The Michigan Association for Community Mental Health Boards, or MACMHB, held their Fall Conference this week at the Grand Traverse Resort in Traverse City, Michigan. We had the benefit of not having to get a hotel (our office is located a scant 15 minute drive away), and we were able to attain significant knowledge about mental health and addiction treatment from the people who live it everyday.
As a marketing agency, we took the time to pick out things that the mental health professionals found important, but didn’t often show up as important in their marketing messaging. Here are the key takeaways:
Takeaway 1: If You Have Long-Term Services, Show It
We went to Workshop 4: Recovery Residences: A Holistic, Community-Based, Long-Term Approach to Cost and Outcome Effective Substance Use Disorder Therapies presented by Kevin O’Hare, BA, CEO, Touchstone and Jeffery Van Treese, JD, Vice President, Michigan Association of Recovery Residences (MARR).
This workshop discussed recovery residences and the importance of treating addiction like a chronic disease. This was a stance that is not often brought up in addiction treatment facilities, often because they don’t provide long-term care or don’t believe in that stance.
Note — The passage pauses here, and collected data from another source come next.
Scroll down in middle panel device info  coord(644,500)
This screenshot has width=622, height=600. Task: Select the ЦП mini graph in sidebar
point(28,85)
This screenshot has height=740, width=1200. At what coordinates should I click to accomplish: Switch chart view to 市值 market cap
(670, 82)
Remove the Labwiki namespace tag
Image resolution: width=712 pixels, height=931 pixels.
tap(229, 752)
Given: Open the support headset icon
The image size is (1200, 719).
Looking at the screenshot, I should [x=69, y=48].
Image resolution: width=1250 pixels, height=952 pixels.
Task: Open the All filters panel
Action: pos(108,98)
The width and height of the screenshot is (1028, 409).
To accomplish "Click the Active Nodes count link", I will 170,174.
However, based on the statistics that were provided, long-term chronic care is something that not only treatment facilities should provide (or refer to), but also push in their marketing. Recidivism rates for treatment are extremely high, and if long-term treatment plans are the statistical way to stop that, then it’s something to market towards potential clients.
Another great takeaway is the ability for clients to gain and retain jobs while in treatment. Many individuals suffering from addiction fear a loss of control and independence – that facilities are going to lock them away until they’re “all better”. By empathizing with the client in marketing, they can feel more comfortable that they’re not trading their freedom for sobriety.
Takeaway 2: It’s the Brain’s Fault, and Your Clients Should Know That
We went to Workshop 14: Neurobiology of Substance Use Disorders: Understanding the Addicted Brain presented by: Kathleen Gross, Maritza Lagos, and Michael Liepman, all WMU Homer Stryker M.D. School of Medicine, Department of Psychiatry.
For this workshop, we learned about the reward cycle in the brain, and how, coupled with tolerance, addiction becomes something out of the addicted individual’s control. Both the addicted individual and family members might think that with enough willpower, they can overcome the addiction.
This isn’t the case, but that idea can be liberating for the client. They haven’t lost themselves to the addiction – they are just sick. By making addiction a chronic disease, it’s something for clients to fight against. They are not taking away a part of their identity – they are just getting help for a disease in a way someone with cancer would. They should not feel shame for their disease.
Marketing this is taking a stance, and it’s something that, despite the stigma of addiction, doesn’t show up that often among facilities. It’s a risk, but by doing something different from other facilities, you could stand to gain.
Takeaway 3: Clients Need to Know You Have Their Mental Health Covered
We went to Workshop 18: How to Fish and Hook the Co-occurring Client to be Invested in Treatment and Provide the Right Services presented by Mitch Rice, MA, LPC, CAADC, Co-occurring Disorders Therapist/Access Clinician, Pines Behavioral Health.
The topics discussed in this workshop revolved around clients who have multiple diagnoses, with one of those being addiction, and how to connect with those types of clients. Having a co-occurring disorder is so common that this is something that should be emphasized in a facility’s messaging.
This is the marketing Elephant in the Room among many addiction treatment facilities. Clients have a co-occurring mental health problem, such as depression, so often that it goes without saying that many addiction treatment facilities have the capability to handle a co-occurring diagnoses.
Clients don’t know this, though, but they would probably love to hear it. I often compare this stance to the UPS “Making Right-hand Turns” campaign. They had always been avoiding left-hand turns to be more fuel-efficient, but potential customers didn’t know that until they actually said so! It was a huge success without having to change anything about the company.
The big takeaway from all of these? The mental health professional know the previous takeaways to be true, but not many of them are telling it to these clients. It’s a significant gap that not only can help facilities, but can also help potential clients understand that their best interests are in mind.